§ SOURCE TEXT:
=== Begin Enclosure ===

I have devoted my career to writing the lives of such women in 18th century France, the country that gave birth to the Enlightenment. It might be argued that the first major figures of the Enlightenment were English, but this movement positively exploded in France from the early 1700s. The decadent Catholic French monarchy and its strict censorship of new ideas gave rise to resentment of traditional norms, and this in turn erupted into new demands for progress, for toleration, for the use of reason as the arbiter of truth, and for science. A true war on fanaticism had begun, encapsulated in Voltaire’s famous call to “Écrasez l’Infâme,” meaning “crush the loathsome thing,” in particular superstition and intolerance of all kinds. Voltaire’s partner, not accidentally, was Mme du Châtelet, a brilliant woman of science who translated Newton into French and presented an erudite commentary on his physics, in addition to doing original experiments of her own.

The Enlightenment was capped in 1789 by the French Revolution, with its stirring, unforgettable slogan “Liberté, Egalité, Fraternité.” Fraternity is all very well and good, but it is the part of this rallying cry that has always bothered me. Where were the women, what were they doing? They were surely there, but why was nobody talking about them? By adjusting our lens, we can find them.

My work has always attempted to bring to the fore some of their stories. My first book dealt with women journalists of the Enlightenment, especially those who edited a paper called, appropriately, Le Journal des Dames. Its first female director, Mme de Beaumer, wrote the following: “Let it be firmly resolved that women will henceforth be enlightened and intelligent…. Courage, women, no more timidity. Let us prove that we can think, speak, study, and criticize as well as [men]…. I await this revolution with impatience. I will do my utmost to be the first to precipitate it…. Men everywhere are being forced to recognize that Nature made the two sexes equal.” Yes, even in the 1700s radical feminists could be found. And she set the tone for her male colleagues to use the paper for opposition causes.

=== End Enclosure ===

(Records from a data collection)
=== Begin Enclosure ===

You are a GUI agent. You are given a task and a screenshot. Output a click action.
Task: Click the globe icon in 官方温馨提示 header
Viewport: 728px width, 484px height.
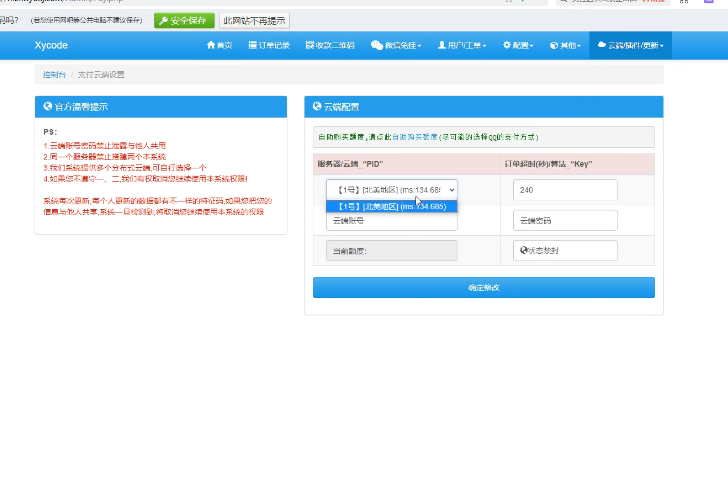(x=47, y=106)
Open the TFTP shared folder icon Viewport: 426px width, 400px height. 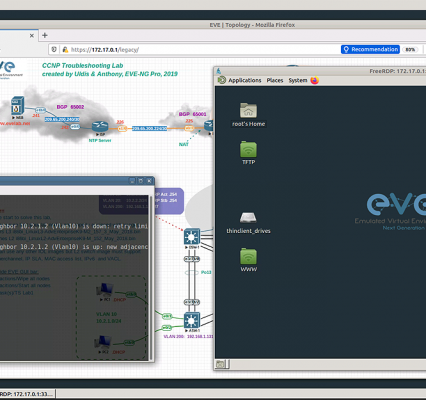tap(248, 149)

=== End Enclosure ===

Reproduce the full passage about women of the French Enlightenment word for word.

§ ANSWER TO THIS EXERCISE:
I have devoted my career to writing the lives of such women in 18th century France, the country that gave birth to the Enlightenment. It might be argued that the first major figures of the Enlightenment were English, but this movement positively exploded in France from the early 1700s. The decadent Catholic French monarchy and its strict censorship of new ideas gave rise to resentment of traditional norms, and this in turn erupted into new demands for progress, for toleration, for the use of reason as the arbiter of truth, and for science. A true war on fanaticism had begun, encapsulated in Voltaire’s famous call to “Écrasez l’Infâme,” meaning “crush the loathsome thing,” in particular superstition and intolerance of all kinds. Voltaire’s partner, not accidentally, was Mme du Châtelet, a brilliant woman of science who translated Newton into French and presented an erudite commentary on his physics, in addition to doing original experiments of her own.

The Enlightenment was capped in 1789 by the French Revolution, with its stirring, unforgettable slogan “Liberté, Egalité, Fraternité.” Fraternity is all very well and good, but it is the part of this rallying cry that has always bothered me. Where were the women, what were they doing? They were surely there, but why was nobody talking about them? By adjusting our lens, we can find them.

My work has always attempted to bring to the fore some of their stories. My first book dealt with women journalists of the Enlightenment, especially those who edited a paper called, appropriately, Le Journal des Dames. Its first female director, Mme de Beaumer, wrote the following: “Let it be firmly resolved that women will henceforth be enlightened and intelligent…. Courage, women, no more timidity. Let us prove that we can think, speak, study, and criticize as well as [men]…. I await this revolution with impatience. I will do my utmost to be the first to precipitate it…. Men everywhere are being forced to recognize that Nature made the two sexes equal.” Yes, even in the 1700s radical feminists could be found. And she set the tone for her male colleagues to use the paper for opposition causes.